In November 2016, Japan’s Personal Information Protection Commission published guidelines on the implementation of the new amendment to the main body of Japan’s privacy law, the Act on the Protection of Personal Information (the “Act”), effective from May 30, 2017. These guidelines offer comprehensive guidance to companies that transfer personal data internationally and help in-house and external counsels understand how the Commission interprets and intends to implement the amended Act.

Before the amendment, the transfer of data to foreign countries was not specifically addressed in Japanese privacy law. Due to the limitation on extraterritorial application, data transfer outside Japan has rarely invited legal sanctions. However, the amended Act requires data holders to obtain consent from individuals to transfer personal data to third parties in foreign countries (with some exceptions discussed below). According to the guidelines, comprehensive consent for data transfer to a third party, without indicating that the third party recipient is in a foreign jurisdiction, may not be sufficient for international data transfer. This applies to all customer or employee data used in databases.

If you manage personal data outside Japan through your affiliate company or a service vendor, you may want to check if your privacy policy tells individuals that their personal information will be shared with or transferred to a third party in a foreign country. If the policy specifically identifies the affiliate or vendor in a foreign country with which you share personal information, consent taken under the policy will likely be valid after the amendment.

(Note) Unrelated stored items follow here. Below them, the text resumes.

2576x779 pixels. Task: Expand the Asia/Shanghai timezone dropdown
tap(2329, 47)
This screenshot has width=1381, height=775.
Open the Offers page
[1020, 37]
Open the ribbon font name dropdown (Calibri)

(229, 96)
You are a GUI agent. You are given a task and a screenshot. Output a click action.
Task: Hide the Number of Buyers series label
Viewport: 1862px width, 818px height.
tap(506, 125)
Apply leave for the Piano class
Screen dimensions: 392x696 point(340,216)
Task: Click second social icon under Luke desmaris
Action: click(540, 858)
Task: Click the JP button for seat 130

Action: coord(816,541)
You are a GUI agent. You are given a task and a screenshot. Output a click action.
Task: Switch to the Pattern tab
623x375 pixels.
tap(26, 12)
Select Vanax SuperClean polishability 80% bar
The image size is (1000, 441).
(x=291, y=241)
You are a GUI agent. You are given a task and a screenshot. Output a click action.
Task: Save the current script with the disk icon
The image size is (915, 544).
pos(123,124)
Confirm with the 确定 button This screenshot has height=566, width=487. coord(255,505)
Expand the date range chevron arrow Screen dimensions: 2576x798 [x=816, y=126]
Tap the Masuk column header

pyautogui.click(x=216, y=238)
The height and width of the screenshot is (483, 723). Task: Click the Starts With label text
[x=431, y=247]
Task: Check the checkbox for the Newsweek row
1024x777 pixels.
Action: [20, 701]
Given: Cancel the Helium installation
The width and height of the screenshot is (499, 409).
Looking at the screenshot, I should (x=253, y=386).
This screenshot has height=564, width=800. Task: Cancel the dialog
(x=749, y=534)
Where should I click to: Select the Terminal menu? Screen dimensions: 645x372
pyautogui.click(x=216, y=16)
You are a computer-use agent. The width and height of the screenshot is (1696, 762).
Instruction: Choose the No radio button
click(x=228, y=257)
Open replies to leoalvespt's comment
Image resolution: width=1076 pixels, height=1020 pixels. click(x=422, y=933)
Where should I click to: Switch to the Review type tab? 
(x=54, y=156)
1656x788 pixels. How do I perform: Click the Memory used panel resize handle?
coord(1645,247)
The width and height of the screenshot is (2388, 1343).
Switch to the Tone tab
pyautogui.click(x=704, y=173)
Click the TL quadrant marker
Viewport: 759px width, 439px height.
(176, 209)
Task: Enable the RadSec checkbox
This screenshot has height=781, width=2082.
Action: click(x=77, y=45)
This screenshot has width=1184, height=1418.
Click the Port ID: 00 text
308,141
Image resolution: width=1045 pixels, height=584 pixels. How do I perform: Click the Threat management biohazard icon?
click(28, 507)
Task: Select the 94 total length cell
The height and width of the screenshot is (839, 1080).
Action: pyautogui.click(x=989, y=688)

If you have not obtained explicit consent to transfer data internationally, you should ensure that recipients of the data introduce adequate safeguards consistent with Japanese legal standards as set forth by the Commission. Alternatively, you may be exempted from obtaining consent if data is transferred internationally for certain compelling reasons (e.g., as required by law or to protect the life or body of an individual). Please note that outsourcing or joint use of data does not qualify for exemptions.

According to the guidelines, to introduce the adequate safeguards mentioned above, providers of personal data need to ensure that foreign recipients of such data adopt measures equivalent to what Japanese data holders are required—more specifically, Articles 15 through 35 of the Act, as applicable. If a data provider is certified under the APEC Cross Border Privacy Rules (CBPR), the provider will likely be considered having adopted the necessary measures. If the recipient has such a certification, the provider will definitely meet the adequate safeguards.

The guidelines also state that data providers can adhere to adopt the measures by having properly drafted agreements or appropriate internal compliance policies. While these documents do not necessarily need to address every single item in Articles 15 through 35 of the Act, the Commission appears to think that such documents should provide more than a simple statement that recipients of personal data comply with Japanese privacy law. To date, the Commission has not published model contracts.

Data transmission in violation of the Act will be subject to a suspension order by the Commission. We do not know yet how actively international data transmission will be policed going forward. Nevertheless, companies affected by this amendment should be well prepared by the effective date.

Update: On 23 January 2019, the Commission published a new regulation that exempts EU from application of these rules. This means that EU countries do not fall under “foreign countries” for this purpose, and data transfer to these countries are treated similarly to data transfer within Japan.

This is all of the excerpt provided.